═════ Source information ═════
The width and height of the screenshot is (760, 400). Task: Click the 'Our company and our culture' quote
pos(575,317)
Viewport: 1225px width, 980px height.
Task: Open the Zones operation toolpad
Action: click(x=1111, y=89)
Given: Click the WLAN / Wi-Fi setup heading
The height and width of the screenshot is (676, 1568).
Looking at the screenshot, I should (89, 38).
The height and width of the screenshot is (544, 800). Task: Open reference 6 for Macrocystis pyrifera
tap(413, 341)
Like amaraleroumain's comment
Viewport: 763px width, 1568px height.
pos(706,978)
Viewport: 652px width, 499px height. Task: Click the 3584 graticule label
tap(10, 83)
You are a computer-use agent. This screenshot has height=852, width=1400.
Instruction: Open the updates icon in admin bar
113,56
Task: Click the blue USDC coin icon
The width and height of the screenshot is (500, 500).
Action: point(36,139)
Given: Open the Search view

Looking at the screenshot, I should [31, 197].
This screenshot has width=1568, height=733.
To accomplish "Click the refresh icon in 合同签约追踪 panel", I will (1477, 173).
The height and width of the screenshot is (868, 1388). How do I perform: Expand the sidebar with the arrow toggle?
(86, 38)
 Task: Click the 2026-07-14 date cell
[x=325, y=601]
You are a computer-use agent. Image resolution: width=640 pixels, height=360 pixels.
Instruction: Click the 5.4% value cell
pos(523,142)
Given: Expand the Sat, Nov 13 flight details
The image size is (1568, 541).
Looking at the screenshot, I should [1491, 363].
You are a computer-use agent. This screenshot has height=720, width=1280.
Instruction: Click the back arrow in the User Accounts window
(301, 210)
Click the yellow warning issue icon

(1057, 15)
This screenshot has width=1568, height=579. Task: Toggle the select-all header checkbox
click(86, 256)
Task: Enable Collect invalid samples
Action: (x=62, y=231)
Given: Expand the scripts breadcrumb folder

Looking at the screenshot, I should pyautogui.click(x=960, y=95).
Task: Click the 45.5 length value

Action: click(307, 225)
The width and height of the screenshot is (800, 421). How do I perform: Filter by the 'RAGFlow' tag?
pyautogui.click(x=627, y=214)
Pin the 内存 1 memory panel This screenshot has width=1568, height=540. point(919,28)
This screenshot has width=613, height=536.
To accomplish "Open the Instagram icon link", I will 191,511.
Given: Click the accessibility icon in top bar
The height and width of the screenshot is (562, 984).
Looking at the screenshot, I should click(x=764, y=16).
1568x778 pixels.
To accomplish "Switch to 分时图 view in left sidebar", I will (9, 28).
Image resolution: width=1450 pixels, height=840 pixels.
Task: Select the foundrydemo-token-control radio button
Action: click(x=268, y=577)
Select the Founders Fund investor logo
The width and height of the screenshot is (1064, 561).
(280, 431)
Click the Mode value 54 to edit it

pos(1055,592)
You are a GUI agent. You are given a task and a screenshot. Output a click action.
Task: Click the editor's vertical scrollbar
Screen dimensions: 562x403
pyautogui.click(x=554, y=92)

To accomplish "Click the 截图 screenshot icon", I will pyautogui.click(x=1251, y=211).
═════
Aim of the task: Without altering anything, print all of the data again.

Result of this task:
The width and height of the screenshot is (760, 400). Task: Click the 'Our company and our culture' quote
pos(575,317)
Viewport: 1225px width, 980px height.
Task: Open the Zones operation toolpad
Action: click(x=1111, y=89)
Given: Click the WLAN / Wi-Fi setup heading
The height and width of the screenshot is (676, 1568).
Looking at the screenshot, I should (89, 38).
The height and width of the screenshot is (544, 800). Task: Open reference 6 for Macrocystis pyrifera
tap(413, 341)
Like amaraleroumain's comment
Viewport: 763px width, 1568px height.
pos(706,978)
Viewport: 652px width, 499px height. Task: Click the 3584 graticule label
tap(10, 83)
You are a computer-use agent. This screenshot has height=852, width=1400.
Instruction: Open the updates icon in admin bar
113,56
Task: Click the blue USDC coin icon
The width and height of the screenshot is (500, 500).
Action: point(36,139)
Given: Open the Search view

Looking at the screenshot, I should [31, 197].
This screenshot has width=1568, height=733.
To accomplish "Click the refresh icon in 合同签约追踪 panel", I will (1477, 173).
The height and width of the screenshot is (868, 1388). How do I perform: Expand the sidebar with the arrow toggle?
(86, 38)
 Task: Click the 2026-07-14 date cell
[x=325, y=601]
You are a computer-use agent. Image resolution: width=640 pixels, height=360 pixels.
Instruction: Click the 5.4% value cell
pos(523,142)
Given: Expand the Sat, Nov 13 flight details
The image size is (1568, 541).
Looking at the screenshot, I should [1491, 363].
You are a computer-use agent. This screenshot has height=720, width=1280.
Instruction: Click the back arrow in the User Accounts window
(301, 210)
Click the yellow warning issue icon

(1057, 15)
This screenshot has width=1568, height=579. Task: Toggle the select-all header checkbox
click(86, 256)
Task: Enable Collect invalid samples
Action: (x=62, y=231)
Given: Expand the scripts breadcrumb folder

Looking at the screenshot, I should pyautogui.click(x=960, y=95).
Task: Click the 45.5 length value

Action: click(307, 225)
The width and height of the screenshot is (800, 421). How do I perform: Filter by the 'RAGFlow' tag?
pyautogui.click(x=627, y=214)
Pin the 内存 1 memory panel This screenshot has width=1568, height=540. point(919,28)
This screenshot has width=613, height=536.
To accomplish "Open the Instagram icon link", I will 191,511.
Given: Click the accessibility icon in top bar
The height and width of the screenshot is (562, 984).
Looking at the screenshot, I should click(x=764, y=16).
1568x778 pixels.
To accomplish "Switch to 分时图 view in left sidebar", I will (9, 28).
Image resolution: width=1450 pixels, height=840 pixels.
Task: Select the foundrydemo-token-control radio button
Action: click(x=268, y=577)
Select the Founders Fund investor logo
The width and height of the screenshot is (1064, 561).
(280, 431)
Click the Mode value 54 to edit it

pos(1055,592)
You are a GUI agent. You are given a task and a screenshot. Output a click action.
Task: Click the editor's vertical scrollbar
Screen dimensions: 562x403
pyautogui.click(x=554, y=92)

To accomplish "Click the 截图 screenshot icon", I will pyautogui.click(x=1251, y=211).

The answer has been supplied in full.